* What to work on:
Please reproduce the passage from the potty training post word for word, beginning at the words "There was this" and stopping after "just be wrong.".

Now, here I am with an eleven month old that I've been sitting on the potty for almost a month now. Consider my words eaten.
Our official first day was September eighth.
It all started because I've been reading up on Montessori. I learned about it a little from one of the teachers at the first school I worked in as an aide. I really liked the idea of empowering children to be able to do thing themselves, and to teach accountability. I think that's something that is sorely lacking in today's society.
Anyway, one of the things they cover is potty training. Their methods are VERY different from traditional potty training in this country. For starters - no diapers or pull ups. EVER. Also, no rewards, no bribes, no stickers, no targets in the bowl, etc. Peeing and pooping are a part of life, and you don't get rewards for doing it as an adult, therefore it's unrealistic to teach children they deserve them for doing the same thing. Also, you don't ask the child if they want to go potty - you tell them - "It's time to go potty." This means you're sitting them on the pot at the same times every day, specifically when they first get up, and after meals. Think about it. When do YOU have to go?
Some people go a little bit further, and practice something called Elimination Communication. This is where you pay attention to your baby's cues and learn when they are about to go, and then you put them on the pot. Ideally, this is started when your baby is just DAYS old. This means that regular potty chairs are too big, of course, so you end up using a little bowl.
That's a little bit far out there for me. More power to the folks who do it, but one non negotiable in my eyes is the ability to reliably sit upright - you know, like you would on a potty chair? I don't think I'd be trying this with a baby without that ability.
One book that kept coming up time and time again as I was reading various websites, books, and blogs was this one
I went ahead and checked it out from the library. It's a pretty thin book, and a very interesting read. A lot of what I just wrote about is in there. It also talks about why we potty train the way we do, how we USED to potty train (interesting), and why you should start earlier. I'm going to give you the gist of it.
For starters, in this country we usually don't start potty training until after a kid is two years old. I say "in this country" because, like my Canadian friend told me, in other countries its more common for kids to be finished training by that age than to be starting. Part of it is out of necessity, part of it is because they spend more time at home and can devote the energy to that pursuit, and part of it is because we Americans luuurrrrrrvvvvee our experts.
There was this doctor, in the 50s or 60s who came out and said that people were potty training all wrong. He came up with a bunch of psychological reasons why we should wait to do this. You know how when you go to a bookstore, there are like a million books on how to get your kid to sleep? They're a dime a dozen. Well, this guy was sort of like those doctors - just another expert with his own theory and his own research to back it up.
The thing was, there was no one else telling us what to do. His theories gained credence. Imagine for a minute that Dr. Ferber was the only person to write a baby sleep book, and that's all there was as guidance. Imagine he was THE expert - there was no one else. Imagine that his way became the ONLY way, and if you did things differently, while, you'd just be wrong.
That's sort of what happened.

Data records:
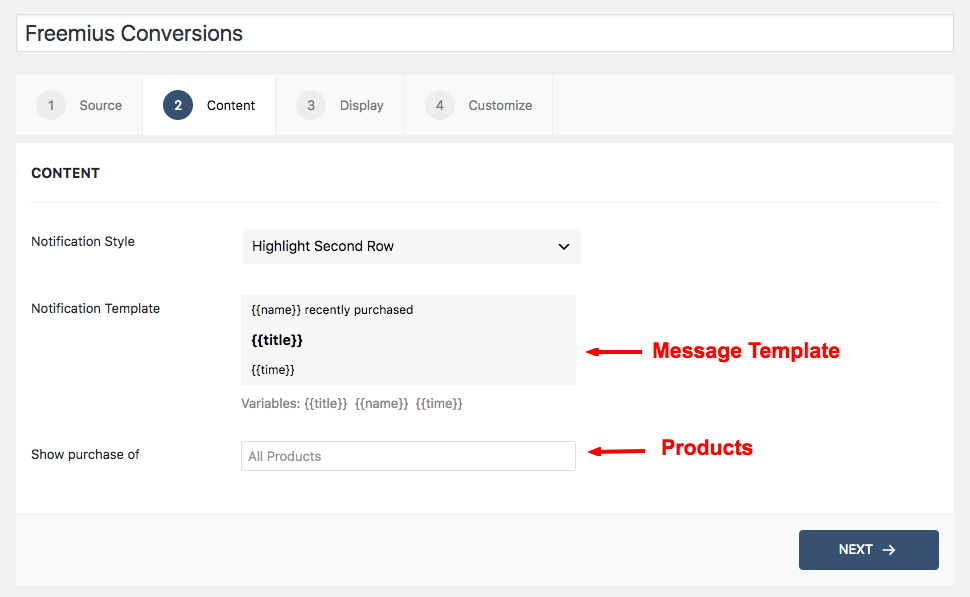The image size is (970, 597).
Task: Click the {{name}} recently purchased template line
Action: (x=332, y=310)
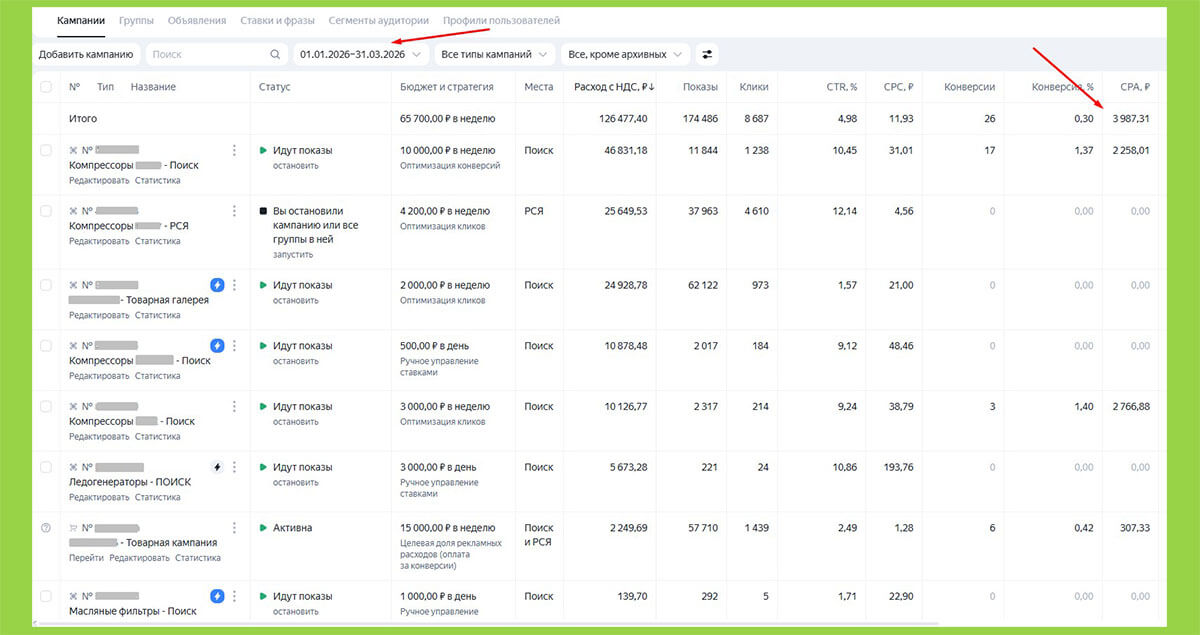Open the date range 01.01.2026–31.03.2026 dropdown
The height and width of the screenshot is (635, 1200).
point(360,54)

* Response for this exercise:
There was this doctor, in the 50s or 60s who came out and said that people were potty training all wrong. He came up with a bunch of psychological reasons why we should wait to do this. You know how when you go to a bookstore, there are like a million books on how to get your kid to sleep? They're a dime a dozen. Well, this guy was sort of like those doctors - just another expert with his own theory and his own research to back it up.
The thing was, there was no one else telling us what to do. His theories gained credence. Imagine for a minute that Dr. Ferber was the only person to write a baby sleep book, and that's all there was as guidance. Imagine he was THE expert - there was no one else. Imagine that his way became the ONLY way, and if you did things differently, while, you'd just be wrong.